Toyota raised its offer for Toyota Industries Corp. (TYIDY) to ¥18,800 per share ($118.50), a 15% increase, after pressure from a group of vocal minority shareholders. However, the company’s shares rose as much as 6.8% on Thursday to ¥19,255, reinforcing calls from some investors for a larger premium, News.Az reports, citing Bloomberg.
Elliott, the most outspoken critic of the proposal, said on Thursday that the updated tender offer price continues to “very substantially” undervalue Toyota Industries and does not serve the best interests of minority shareholders. The U.S.-based activist fund stated that the company’s value exceeds ¥25,000 per share.
“Elliott does not intend to tender its shares under the current transaction terms and will be encouraging other shareholders not to support the tender,” it said.
Hugh Sloane of UK-based fund Sloane Robinson, which owns stock in Toyota Industries, is also arguing for ¥25,000 per share.
“Toyota is trying to acquire Toyota Industries on the cheap,” Sloane said. “This will encourage activists to press the trade.”
The tender offer begins Thursday and will run through Feb. 12, with the outcome potentially shaping future buyouts across corporate Japan. If completed, the company, which makes textile looms and forklifts, will fall under the control of an unlisted real estate company called Toyota Fudosan Co., which is chaired by Akio Toyoda, who also leads the board of Toyota Motor Corp. and is the grandson of the carmaker’s founder.
The offering had been scheduled to start in December, but was postponed after the approval process was delayed by antitrust regulators in various countries.
When the Toyota group announced its take-private bid last June, its offer translated into a transaction valued at around ¥4.7 trillion, an 11% discount to its market capitalization. Critics immediately demanded more transparency into a deal that would strengthen the founding family’s influence over Japan’s largest business group and amount to one of the largest acquisitions on record anywhere.

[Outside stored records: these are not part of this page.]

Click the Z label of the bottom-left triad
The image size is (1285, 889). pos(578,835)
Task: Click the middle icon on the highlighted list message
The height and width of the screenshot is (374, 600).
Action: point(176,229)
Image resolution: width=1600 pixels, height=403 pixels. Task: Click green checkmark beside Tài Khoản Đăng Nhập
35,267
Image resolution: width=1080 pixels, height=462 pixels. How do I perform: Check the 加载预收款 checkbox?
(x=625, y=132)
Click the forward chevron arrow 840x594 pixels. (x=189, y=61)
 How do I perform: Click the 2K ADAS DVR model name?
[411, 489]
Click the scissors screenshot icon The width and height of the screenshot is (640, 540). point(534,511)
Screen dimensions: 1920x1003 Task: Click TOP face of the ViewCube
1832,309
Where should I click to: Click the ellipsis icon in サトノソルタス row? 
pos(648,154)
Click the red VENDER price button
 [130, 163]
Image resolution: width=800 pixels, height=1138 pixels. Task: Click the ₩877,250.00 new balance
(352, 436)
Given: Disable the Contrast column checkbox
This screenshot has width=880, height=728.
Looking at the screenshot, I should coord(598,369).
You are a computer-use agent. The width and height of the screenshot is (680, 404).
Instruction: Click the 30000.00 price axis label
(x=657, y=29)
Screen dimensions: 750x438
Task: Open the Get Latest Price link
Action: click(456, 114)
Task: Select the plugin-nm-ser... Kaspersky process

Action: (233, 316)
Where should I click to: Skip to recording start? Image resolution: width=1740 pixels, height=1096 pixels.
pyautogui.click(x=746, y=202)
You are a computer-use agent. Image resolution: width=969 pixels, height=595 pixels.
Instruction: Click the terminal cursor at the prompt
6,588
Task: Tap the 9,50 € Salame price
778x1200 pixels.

The protest campaign got a shot in the arm in November, when Elliott revealed it had built a 5% stake in Toyota Industries. Weeks later, Bloomberg News reported the investor had begun approaching other stakeholders in Japan to build support to fight the acquisition.
Elliott has sought to build a consensus around the idea that Toyota Industries deserves a much higher premium in part because it owns about ¥6.1 trillion worth of shares in other companies, mainly within the Toyota group.